[Collected data]

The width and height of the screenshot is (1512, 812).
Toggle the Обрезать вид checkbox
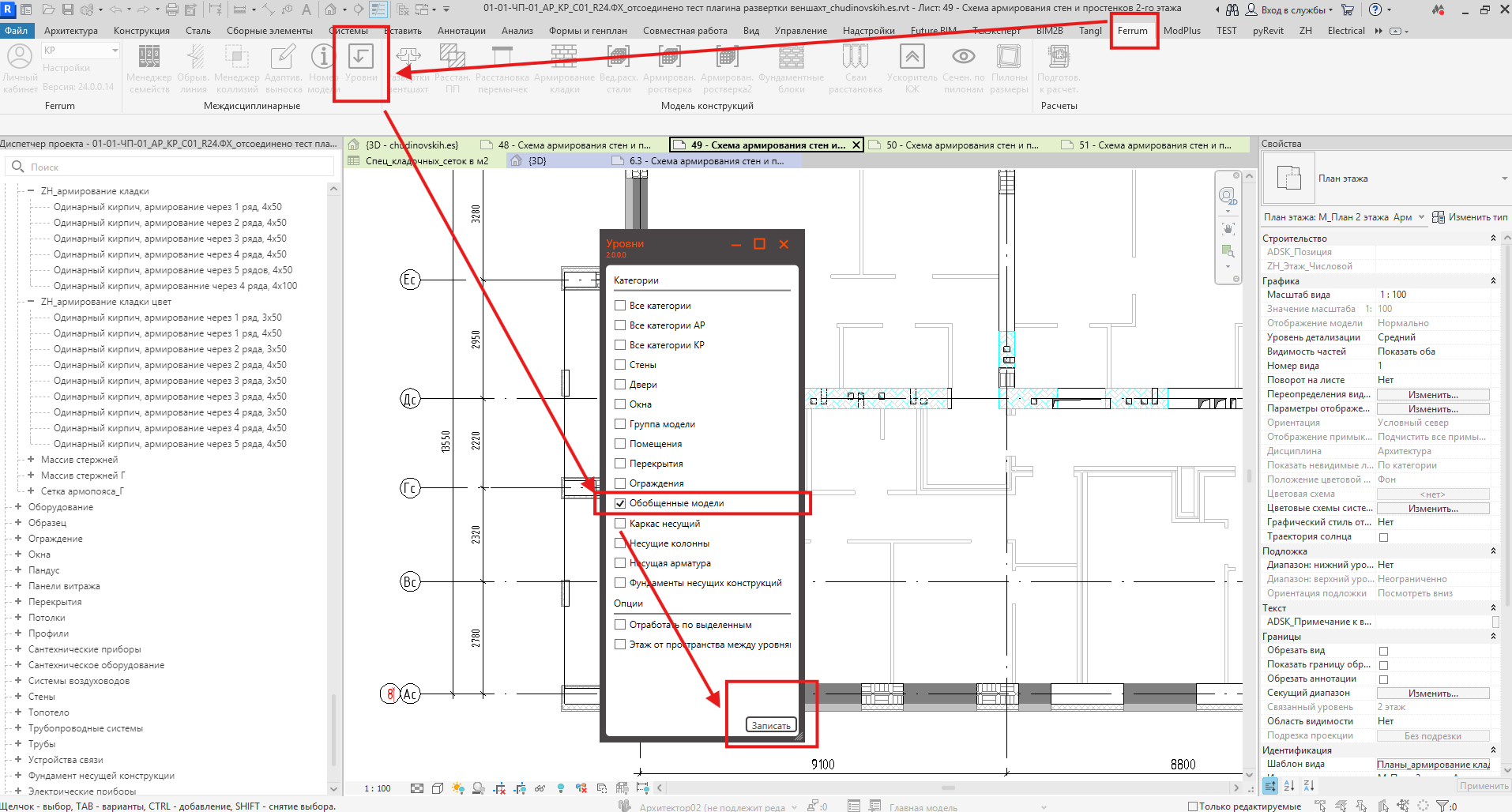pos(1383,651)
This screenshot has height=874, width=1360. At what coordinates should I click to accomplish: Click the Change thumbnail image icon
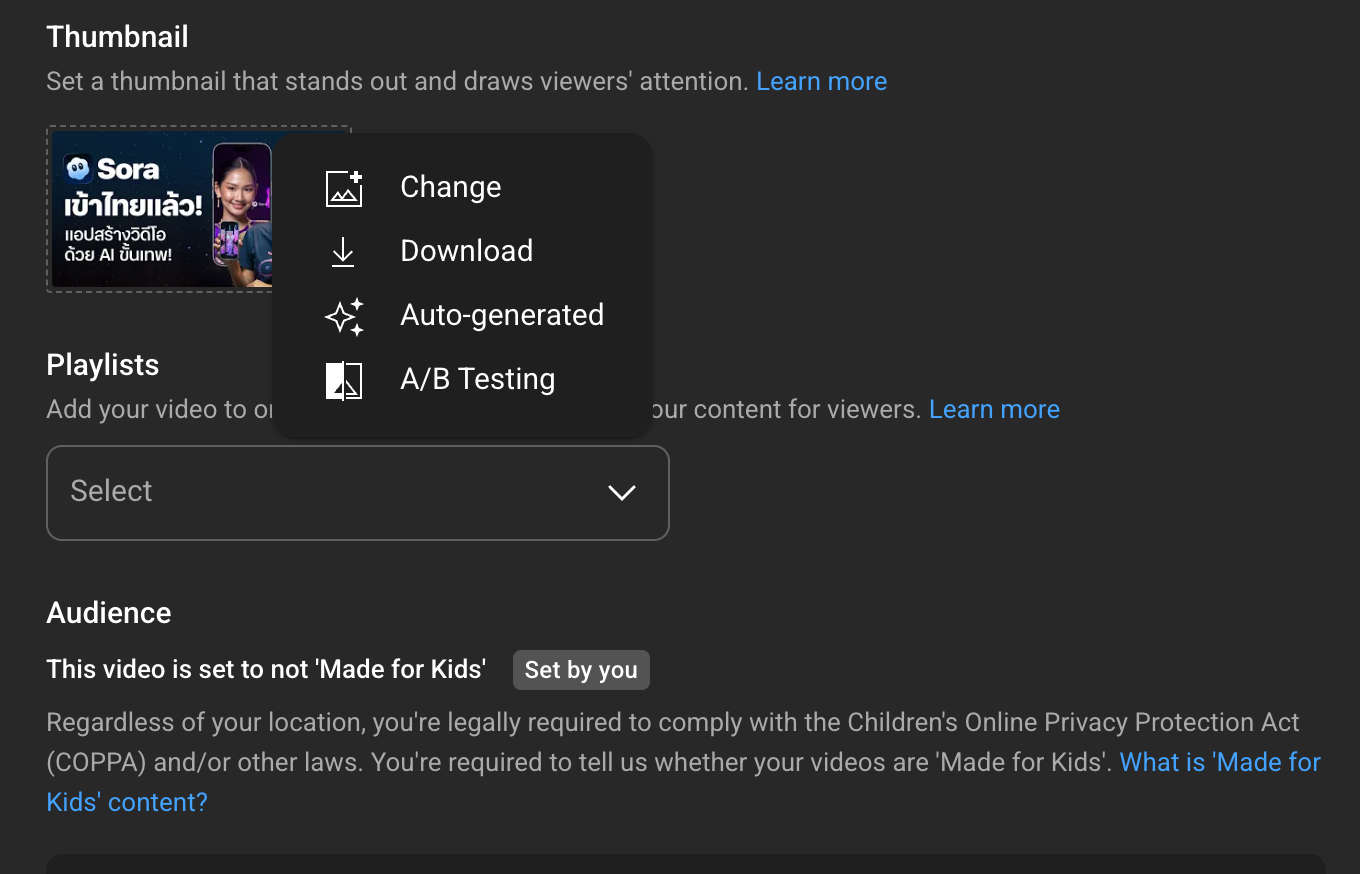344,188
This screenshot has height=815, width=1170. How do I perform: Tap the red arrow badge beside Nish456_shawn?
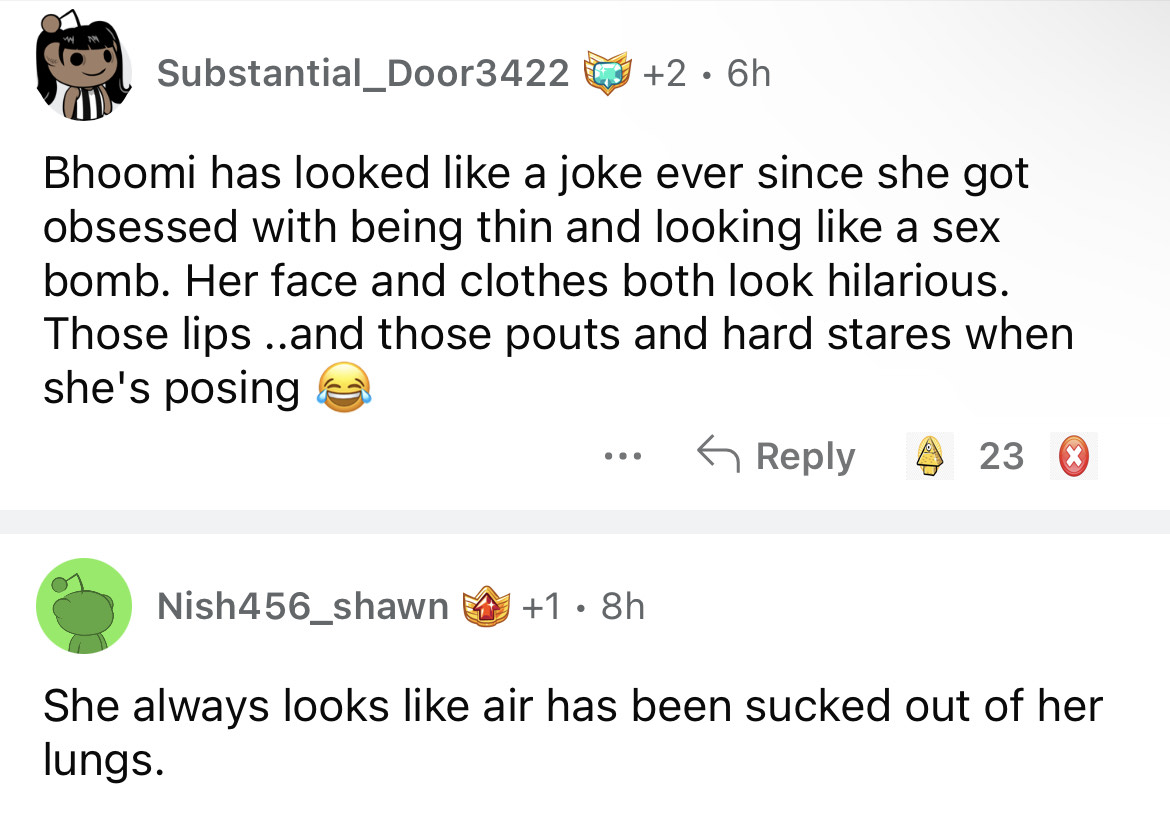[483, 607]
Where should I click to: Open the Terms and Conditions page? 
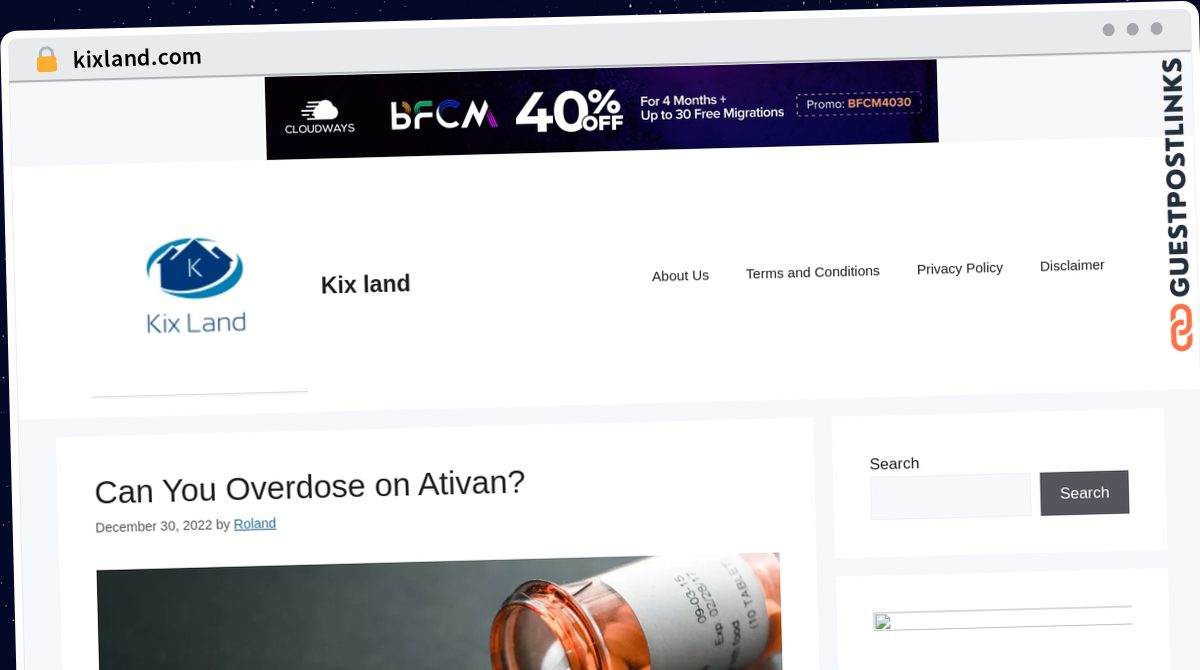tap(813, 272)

» **WHAT YOU HAVE TO DO**
Only the lines from the line with "Where should I" to the end of the records should be repeated, exactly and without pictures.

» **YOUR RESPONSE**
Where should I click to: Open the Terms and Conditions page? 
tap(813, 272)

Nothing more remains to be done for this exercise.